Ik heb Stephen King hoog zitten. Hij is wat mij betreft een van de grootste schrijvers van de 20ste eeuw, die ons net zoals Charles Dickens dat een eeuw eerder deed, een spiegel voorhoudt waarin al onze duistere tekortkomingen worden gereflecteerd.
Ik was dan ook erg nieuwsgierig naar Kings hervertelling van het bekende sprookje Hans en Grietje, waarvoor hij zich liet inspireren door de tekeningen die de kinderboekenauteur en -illustrator Maurice Sendak (1928-2012) ooit had gemaakt voor de uitvoering van een opera. Deze tekeningen waren kennelijk verloren waren geraakt – hoe het precies zit, blijft helaas onduidelijk.

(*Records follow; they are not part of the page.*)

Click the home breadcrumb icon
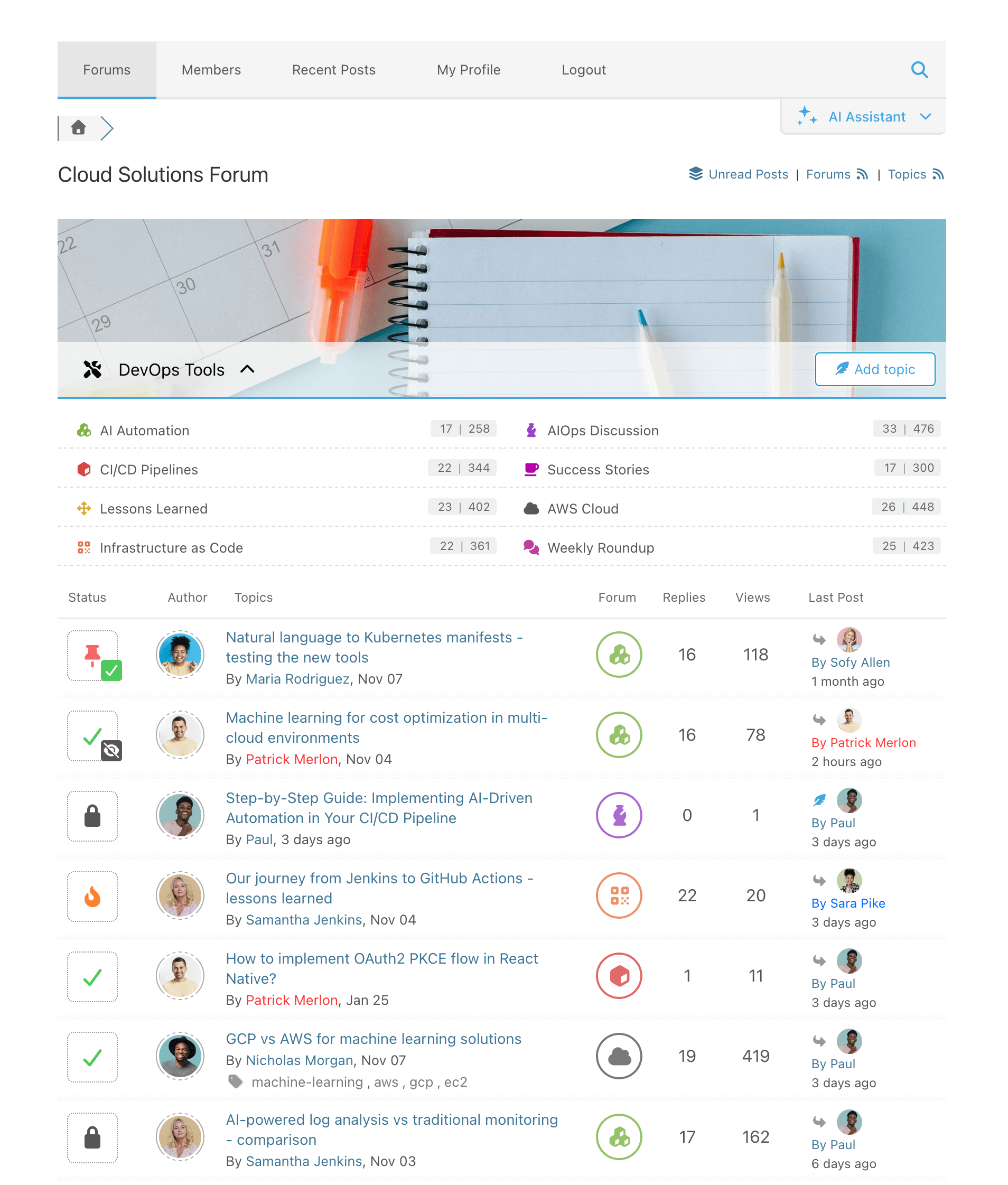Viewport: 1008px width, 1185px height. coord(78,128)

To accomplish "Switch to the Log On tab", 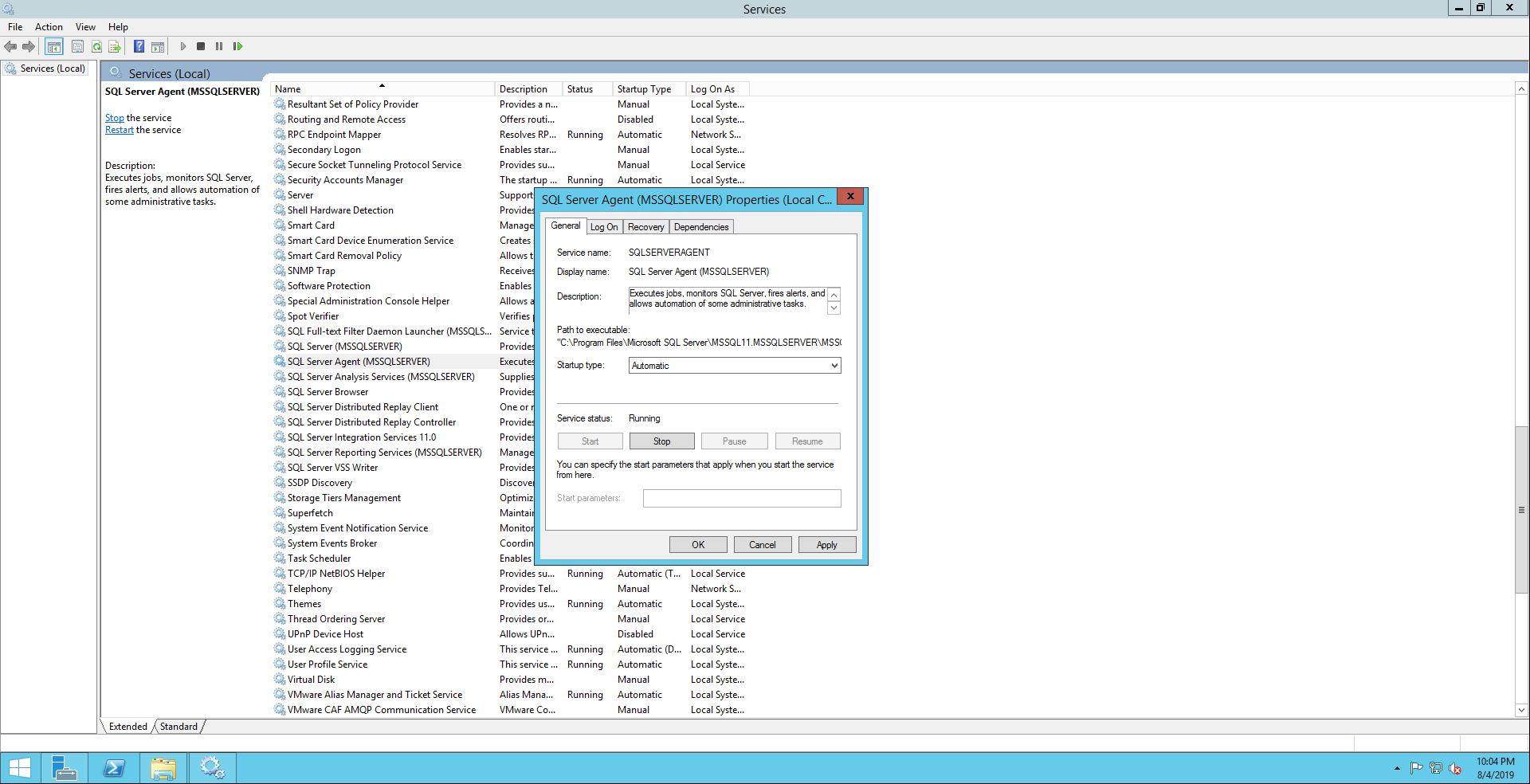I will 604,227.
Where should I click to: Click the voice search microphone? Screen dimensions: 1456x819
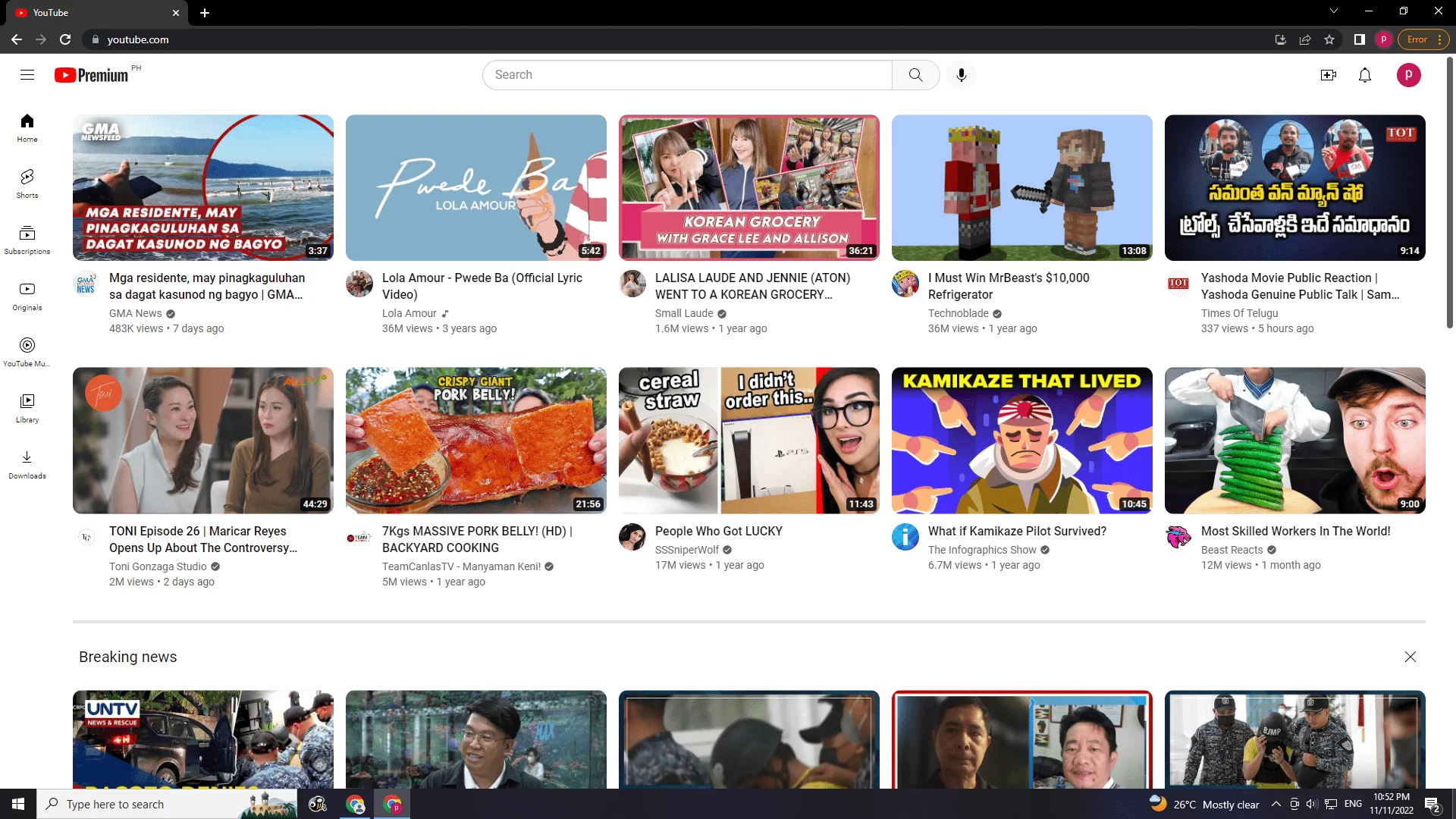(x=962, y=75)
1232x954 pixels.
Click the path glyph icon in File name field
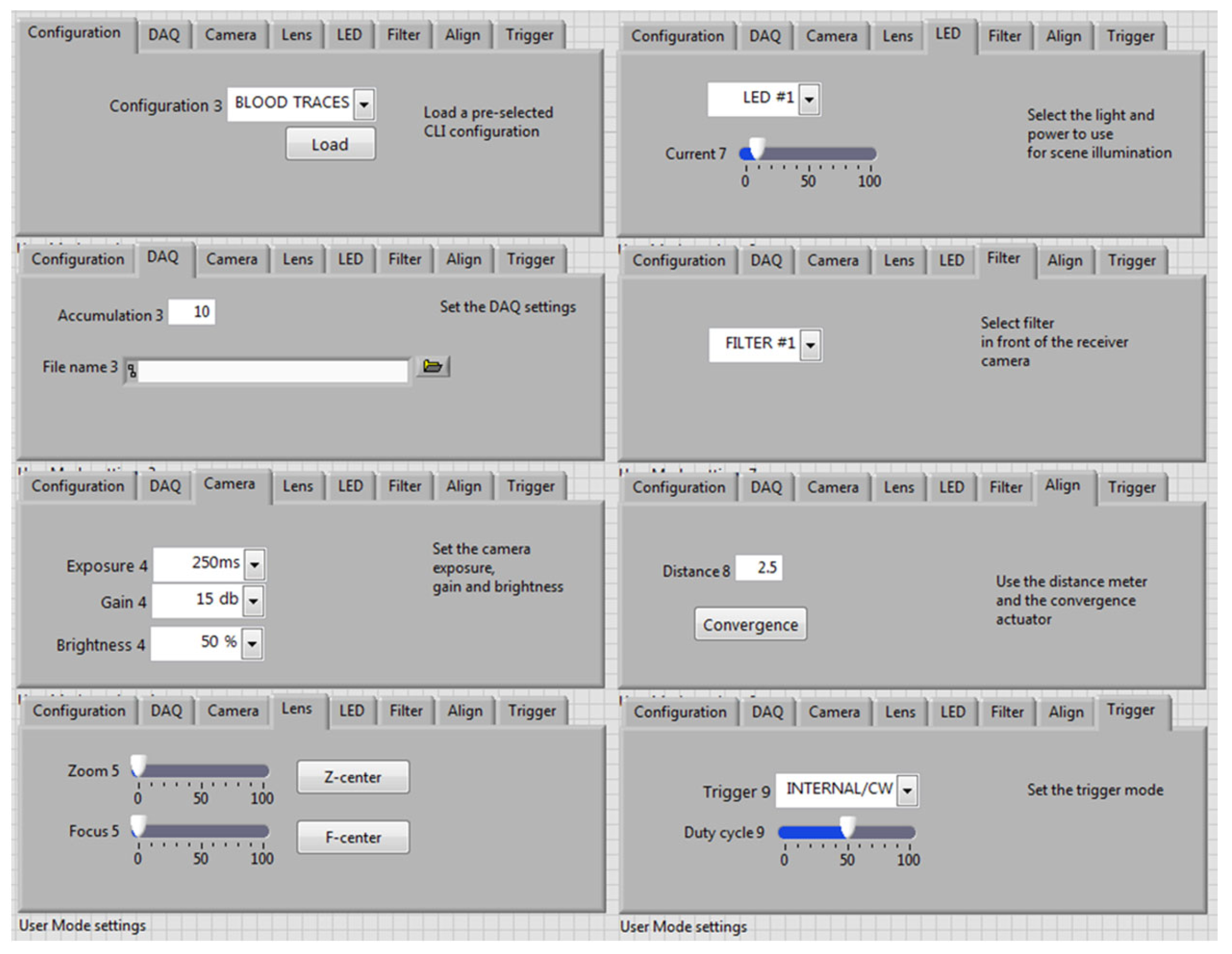point(131,371)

Uitgeverij Van Goor bouwt in ieder geval de spanning op met een ronkende flaptekst: ‘Laat je meevoeren in misschien wel de meest gewaagde hervertelling van dit klassieke sprookje van de gebroeders Grimm tot nu toe. Maar pas op! Keer op tijd weer om of loop het risico nooit meer je weg naar buiten te vinden…’

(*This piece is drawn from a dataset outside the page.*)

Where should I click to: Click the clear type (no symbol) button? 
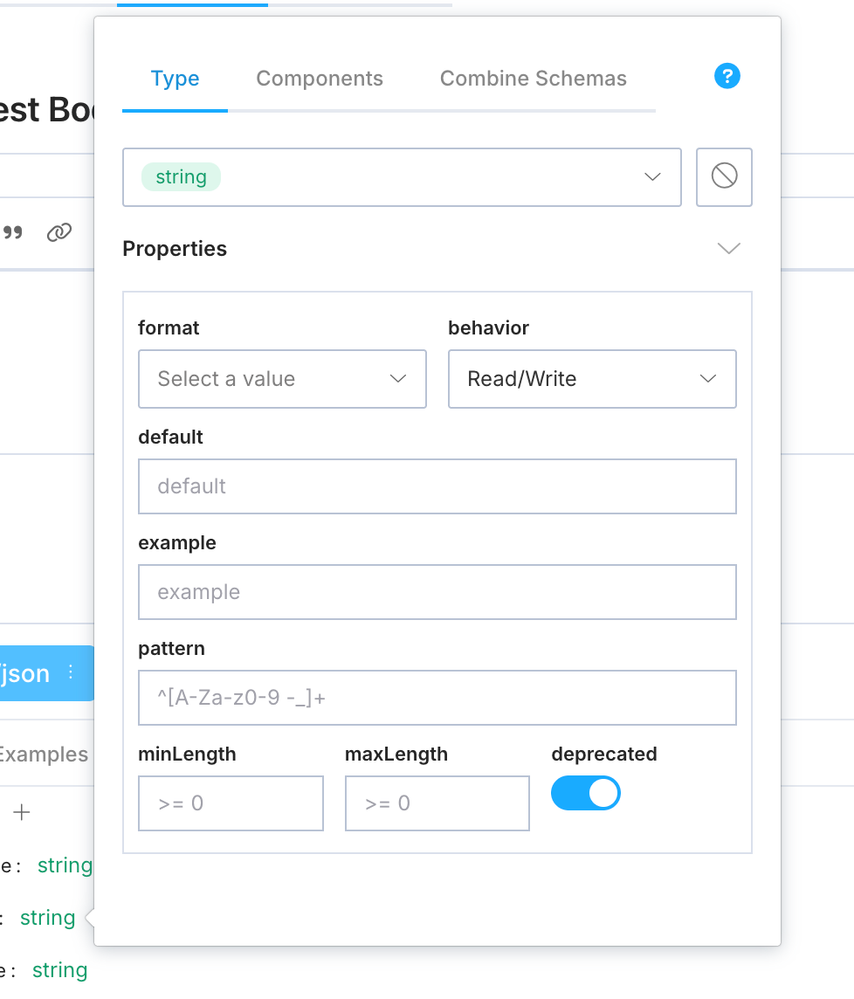(724, 177)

King blijkt zich echter verrassend trouw aan het origineel te houden. Teleurstellend trouw, is misschien een betere omschrijving. We krijgen namelijk het bekende verhaal van Hans en Grietje voorgeschoteld. Geen ironische knipoog, geen hedendaagse setting, geen psychologische twist. De vader is een arme bezembinder, de stiefmoeder kil en hatelijk en het huisje van snoep angstaanjagend verleidelijk.
King blijkt zich echter verrassend trouw aan het origineel te houden.
Dat het peperkoekenhuisje in de versie van King een eigen leven leidt – en bijna een personage op zich wordt – is grappig en doet denken aan The Overlook Hotel uit The Shining (1977) of de demonische auto Christine uit de gelijknamige roman uit 1983.
“Voor mij was dit de essentie van het verhaal en in feite van alle sprookjes: een vrolijke buitenkant, een duister en gruwelijk midden, en dappere en vindingrijke kinderen. In zekere zin schrijf ik al een groot deel van mijn leven over kinderen als Hans en Grietje”, aldus King in zijn voorwoord.
Interessant gegeven, ware het niet dat Sendak dit daadwerkelijk op die manier heeft getekend en Stephen King het alleen maar hoefde in te vullen.

Sprookjes waren ooit horror. In de oerversies van Grimm of Perrault werden kinderen verminkt, verbrand en opgegeten – niet als moraal, maar als waarschuwing. King had de perfecte schrijver kunnen zijn om die oerkracht terug te brengen: het besef dat angst een opvoedkundig hulpmiddel is, een moreel kompas dat trilt bij elk kruimelspoor. Zijn Hans en Grietje leest als een liefdevolle reconstructie, niet als een dissectie.
Zijn Hans en Grietje leest als een liefdevolle reconstructie, niet als een dissectie.
Misschien is dat zijn punt. Misschien wil hij laten zien dat sommige verhalen onaantastbaar zijn. Dat het kwaad in sprookjes geen uitleg behoeft, geen psychologie. Maar eerlijk gezegd verwacht ik van Stephen King juist dat hij durft te duiden.
Aan het eind duwt Grietje de heks de oven in, vinden de kinderen een koffer met edelstenen onder het bed en heeft hun vader de boze stiefmoeder het huis uitgegooid. En ze leefden nog lang en gelukkig. Ik denk: jammer, had die oven iets heter gestookt. Laat de lezer even twijfelen of het echt de heks is die daar brandt. Want hoe zit het nu precies met die heks? Wil ze gewoon kinderen eten of aast ze op hun ‘stoom’, net zoals bijvoorbeeld Rose ‘De Hoed’ O’Hara in het Shining-vervolg ‘Dr. Sleep’ (2013)?
Ik denk: jammer, had die oven iets heter gestookt.
Hans en Grietje van Stephen King en Maurice Sendak is fraai uitgegeven, met een stofomslag, een mooie illustratie op de kaft en prachtige schutbladen, maar ik miste dat onbehaaglijke gevoel – het gevoel dat er, achter de laatste bladzijde, nog iets in het bos ritselt dat zich in de schaduwen schuilhoudt…
King, Stephen & Sendak, Maurice. Hans en Grietje. Vertaling door Annemarie Lodewijk. Utrecht: Van Goor, 2025. 48 blz. €16,99. Vanaf 6 jaar.